*RECORD EXCERPTS*:

======

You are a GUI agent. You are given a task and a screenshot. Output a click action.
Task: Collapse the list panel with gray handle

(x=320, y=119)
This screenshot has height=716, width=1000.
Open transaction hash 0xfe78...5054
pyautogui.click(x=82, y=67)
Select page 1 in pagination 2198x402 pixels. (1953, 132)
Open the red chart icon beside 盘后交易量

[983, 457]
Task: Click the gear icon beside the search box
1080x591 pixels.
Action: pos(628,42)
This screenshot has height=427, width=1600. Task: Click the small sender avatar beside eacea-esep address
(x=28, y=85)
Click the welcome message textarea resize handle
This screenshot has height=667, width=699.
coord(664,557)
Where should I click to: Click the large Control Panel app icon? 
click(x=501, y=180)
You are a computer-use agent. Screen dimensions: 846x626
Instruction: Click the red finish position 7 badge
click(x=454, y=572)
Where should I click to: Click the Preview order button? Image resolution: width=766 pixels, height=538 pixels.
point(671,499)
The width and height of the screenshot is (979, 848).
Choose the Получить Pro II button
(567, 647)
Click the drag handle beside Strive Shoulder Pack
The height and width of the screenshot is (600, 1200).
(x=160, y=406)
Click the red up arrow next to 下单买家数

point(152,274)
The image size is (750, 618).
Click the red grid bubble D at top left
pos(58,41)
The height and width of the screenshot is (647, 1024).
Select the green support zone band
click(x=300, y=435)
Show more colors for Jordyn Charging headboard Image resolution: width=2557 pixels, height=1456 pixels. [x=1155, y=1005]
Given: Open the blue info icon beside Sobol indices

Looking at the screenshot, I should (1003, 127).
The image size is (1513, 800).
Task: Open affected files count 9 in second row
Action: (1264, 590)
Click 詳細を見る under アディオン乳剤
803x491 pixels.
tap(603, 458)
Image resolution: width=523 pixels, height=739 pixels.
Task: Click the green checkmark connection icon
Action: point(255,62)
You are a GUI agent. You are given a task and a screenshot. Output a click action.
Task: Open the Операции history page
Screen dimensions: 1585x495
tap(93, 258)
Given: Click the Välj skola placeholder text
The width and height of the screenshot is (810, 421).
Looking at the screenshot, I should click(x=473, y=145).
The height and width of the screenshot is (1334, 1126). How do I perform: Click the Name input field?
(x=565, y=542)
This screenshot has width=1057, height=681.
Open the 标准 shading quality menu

======

*EXERCISE GOAL*:
Whenever a line of the data above includes the word "page", copy that line.

*WRITTEN REPLY*:
Select page 1 in pagination 2198x402 pixels. (1953, 132)
Task: Open the Операции history page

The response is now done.